EXERCISE BRIEF: Repeat precisely the span of lines below that opens with the line containing "Where should I" and closes with the line containing "Click the word 'items!' in description", both included.

WORKING DATA:

┌──

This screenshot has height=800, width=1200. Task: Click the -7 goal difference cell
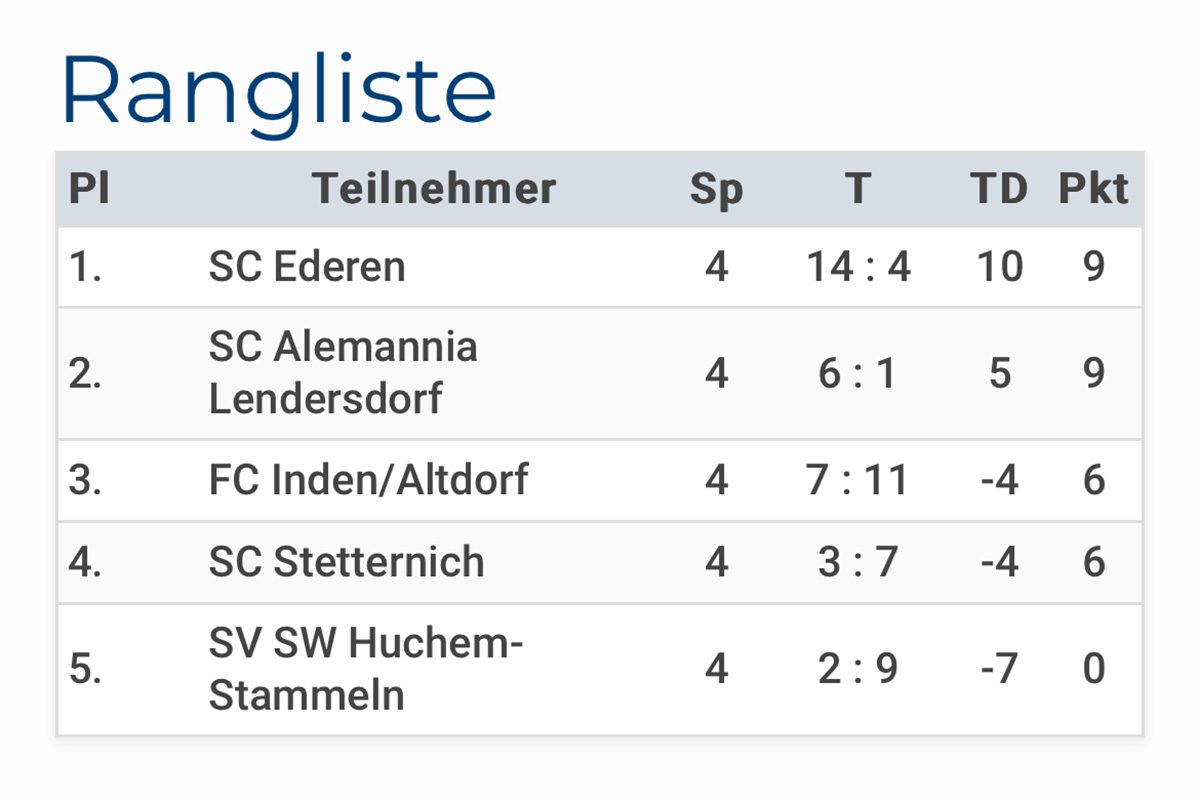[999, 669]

└──
┌──

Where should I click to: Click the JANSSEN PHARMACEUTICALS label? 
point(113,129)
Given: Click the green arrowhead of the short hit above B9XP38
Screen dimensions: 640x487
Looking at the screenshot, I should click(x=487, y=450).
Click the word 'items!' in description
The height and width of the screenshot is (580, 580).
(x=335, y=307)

└──

ANSWER FOR THIS EXERCISE:
Where should I click to: Click the JANSSEN PHARMACEUTICALS label? 
point(113,129)
Given: Click the green arrowhead of the short hit above B9XP38
Screen dimensions: 640x487
Looking at the screenshot, I should click(x=487, y=450).
Click the word 'items!' in description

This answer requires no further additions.